「ちょうど一杯あまっててよかったです、どうぞ」
土方さんの前に差し出したそのお茶は、源さんの分。
源さんは鳥羽伏見の戦いで戦死したと聞いた。
聞いていたのに余分だったそのお茶を、土方さんはわかって飲んで下さったんだと思う。
悲しんでる暇なんてないことくらいわかってるけど……、
「おい顔が窶れてるぞ菅野、そんなんじゃ江戸に行く前に倒れちまうんじゃないか?」
え、江戸?
土方さんはお茶をぐいっと一口含んでニヤリと笑った。
「酷いですよ土方さん!」
「いやそれよりも江戸ってどういうことだ」
あ、あの原田さんに、それよりもって流された!
ガクッとうなだれると沖田さんの手がポンと肩に乗っかった。
沖田さん慰めてるつもりなんだろうけど顔がにやけてますよ。
寂しがる隙も与えてくれないというわけですね。
「10日に、二隻の軍艦が天保山から江戸へ発つ。
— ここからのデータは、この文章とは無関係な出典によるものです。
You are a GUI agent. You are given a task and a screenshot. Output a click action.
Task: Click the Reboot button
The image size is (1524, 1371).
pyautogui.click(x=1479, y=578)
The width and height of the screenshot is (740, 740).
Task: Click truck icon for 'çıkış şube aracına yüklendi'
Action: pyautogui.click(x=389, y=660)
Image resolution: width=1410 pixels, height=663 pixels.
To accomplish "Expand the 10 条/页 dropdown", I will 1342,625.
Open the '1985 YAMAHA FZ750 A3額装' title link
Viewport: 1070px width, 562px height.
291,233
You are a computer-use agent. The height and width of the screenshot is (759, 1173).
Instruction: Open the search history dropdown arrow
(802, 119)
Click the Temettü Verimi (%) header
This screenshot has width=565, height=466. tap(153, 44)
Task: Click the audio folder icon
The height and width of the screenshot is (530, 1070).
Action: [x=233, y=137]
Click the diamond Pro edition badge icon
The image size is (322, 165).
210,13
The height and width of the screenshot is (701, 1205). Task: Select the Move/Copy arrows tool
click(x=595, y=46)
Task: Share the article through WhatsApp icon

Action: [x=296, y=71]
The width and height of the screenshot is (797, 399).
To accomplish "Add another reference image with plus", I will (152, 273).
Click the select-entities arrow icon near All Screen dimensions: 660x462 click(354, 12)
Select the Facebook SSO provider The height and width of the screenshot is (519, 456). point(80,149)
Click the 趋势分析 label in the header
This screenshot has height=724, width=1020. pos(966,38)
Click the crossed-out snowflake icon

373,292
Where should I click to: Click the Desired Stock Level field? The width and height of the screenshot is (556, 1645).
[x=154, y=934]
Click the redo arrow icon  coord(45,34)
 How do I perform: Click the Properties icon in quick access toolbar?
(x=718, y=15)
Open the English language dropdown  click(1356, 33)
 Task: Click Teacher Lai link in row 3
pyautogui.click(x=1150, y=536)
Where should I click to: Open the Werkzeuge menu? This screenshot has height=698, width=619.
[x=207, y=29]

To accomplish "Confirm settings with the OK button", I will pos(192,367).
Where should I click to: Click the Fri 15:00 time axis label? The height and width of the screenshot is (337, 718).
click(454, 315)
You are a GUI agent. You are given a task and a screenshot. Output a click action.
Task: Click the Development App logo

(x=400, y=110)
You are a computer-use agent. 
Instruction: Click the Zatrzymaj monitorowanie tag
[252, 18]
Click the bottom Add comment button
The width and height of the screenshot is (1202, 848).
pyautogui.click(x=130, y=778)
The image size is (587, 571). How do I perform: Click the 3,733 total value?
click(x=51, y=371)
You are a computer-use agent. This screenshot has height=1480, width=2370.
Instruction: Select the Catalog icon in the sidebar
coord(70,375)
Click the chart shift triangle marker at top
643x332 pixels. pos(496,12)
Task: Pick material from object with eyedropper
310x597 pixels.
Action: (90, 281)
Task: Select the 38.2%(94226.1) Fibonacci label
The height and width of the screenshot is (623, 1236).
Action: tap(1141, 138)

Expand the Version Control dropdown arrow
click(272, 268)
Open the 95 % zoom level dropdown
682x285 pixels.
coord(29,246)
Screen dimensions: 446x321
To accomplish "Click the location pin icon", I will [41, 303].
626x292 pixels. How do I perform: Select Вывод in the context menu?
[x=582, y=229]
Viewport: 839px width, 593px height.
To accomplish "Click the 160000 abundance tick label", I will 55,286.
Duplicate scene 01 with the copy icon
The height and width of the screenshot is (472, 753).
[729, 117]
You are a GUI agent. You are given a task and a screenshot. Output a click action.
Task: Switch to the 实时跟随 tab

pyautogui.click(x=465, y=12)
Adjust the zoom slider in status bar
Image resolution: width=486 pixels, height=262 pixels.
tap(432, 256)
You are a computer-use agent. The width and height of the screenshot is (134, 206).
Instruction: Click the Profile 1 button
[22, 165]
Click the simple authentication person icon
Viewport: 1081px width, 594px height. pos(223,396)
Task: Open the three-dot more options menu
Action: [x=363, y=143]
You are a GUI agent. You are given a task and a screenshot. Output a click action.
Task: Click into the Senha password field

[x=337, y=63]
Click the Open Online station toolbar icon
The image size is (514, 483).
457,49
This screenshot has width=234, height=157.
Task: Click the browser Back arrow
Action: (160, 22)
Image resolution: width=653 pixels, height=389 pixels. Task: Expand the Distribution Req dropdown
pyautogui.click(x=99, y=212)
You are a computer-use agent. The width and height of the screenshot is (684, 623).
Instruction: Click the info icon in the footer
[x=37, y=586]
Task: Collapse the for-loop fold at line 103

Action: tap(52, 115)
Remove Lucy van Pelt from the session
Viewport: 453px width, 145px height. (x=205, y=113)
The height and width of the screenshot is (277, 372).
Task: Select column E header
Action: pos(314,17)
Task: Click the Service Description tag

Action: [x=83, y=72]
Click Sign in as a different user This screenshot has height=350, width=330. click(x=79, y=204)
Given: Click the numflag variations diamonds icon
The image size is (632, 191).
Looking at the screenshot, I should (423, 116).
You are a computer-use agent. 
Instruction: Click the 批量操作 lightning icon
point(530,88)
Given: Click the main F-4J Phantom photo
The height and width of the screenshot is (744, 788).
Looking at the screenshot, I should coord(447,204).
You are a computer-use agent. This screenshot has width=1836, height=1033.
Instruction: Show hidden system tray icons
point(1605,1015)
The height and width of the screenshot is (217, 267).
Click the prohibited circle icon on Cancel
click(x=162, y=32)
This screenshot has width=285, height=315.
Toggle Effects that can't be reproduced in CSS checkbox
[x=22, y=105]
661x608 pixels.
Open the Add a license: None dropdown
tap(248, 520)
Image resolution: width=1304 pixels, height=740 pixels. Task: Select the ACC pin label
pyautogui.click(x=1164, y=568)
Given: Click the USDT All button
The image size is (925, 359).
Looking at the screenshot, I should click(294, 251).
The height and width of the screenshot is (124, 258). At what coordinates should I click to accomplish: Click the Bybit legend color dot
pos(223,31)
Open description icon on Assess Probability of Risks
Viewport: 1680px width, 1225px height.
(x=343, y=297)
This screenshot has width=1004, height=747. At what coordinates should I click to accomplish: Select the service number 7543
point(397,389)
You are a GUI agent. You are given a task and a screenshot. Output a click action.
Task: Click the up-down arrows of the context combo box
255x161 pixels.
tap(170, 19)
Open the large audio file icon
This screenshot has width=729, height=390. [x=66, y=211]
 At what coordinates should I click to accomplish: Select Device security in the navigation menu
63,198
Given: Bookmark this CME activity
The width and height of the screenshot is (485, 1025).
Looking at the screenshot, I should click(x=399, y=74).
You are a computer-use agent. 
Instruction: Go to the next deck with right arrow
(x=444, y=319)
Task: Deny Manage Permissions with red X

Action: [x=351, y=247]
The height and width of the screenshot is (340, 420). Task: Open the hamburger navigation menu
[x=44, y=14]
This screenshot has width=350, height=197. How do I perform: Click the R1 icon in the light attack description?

」
「それに乗って、江戸に帰った上様を追い、私達も江戸に行こうと思うんだが、皆はどうであろう」
土方さんの次に、近藤先生がやっと話しだした。
二隻の軍艦って、つまり船のことかな、それなら楽に江戸に行けるんだろう。
「……江戸ですかぁ、久しぶりですねぇ」
私の肩から手をおろし、しみじみと何かを思い出すように沖田さんが言った。
そうだよね、沖田さんは江戸出身で、全然帰ってらっしゃらなかったからきっと思うこともあるんだろうな
「悪くないな」
「ああ、悪くない」
永倉さんも原田さんも、きっとそうなんだ、
「じゃあ、決まりだな」
久しぶりに土方さんのキレ者顔を見れた気がした。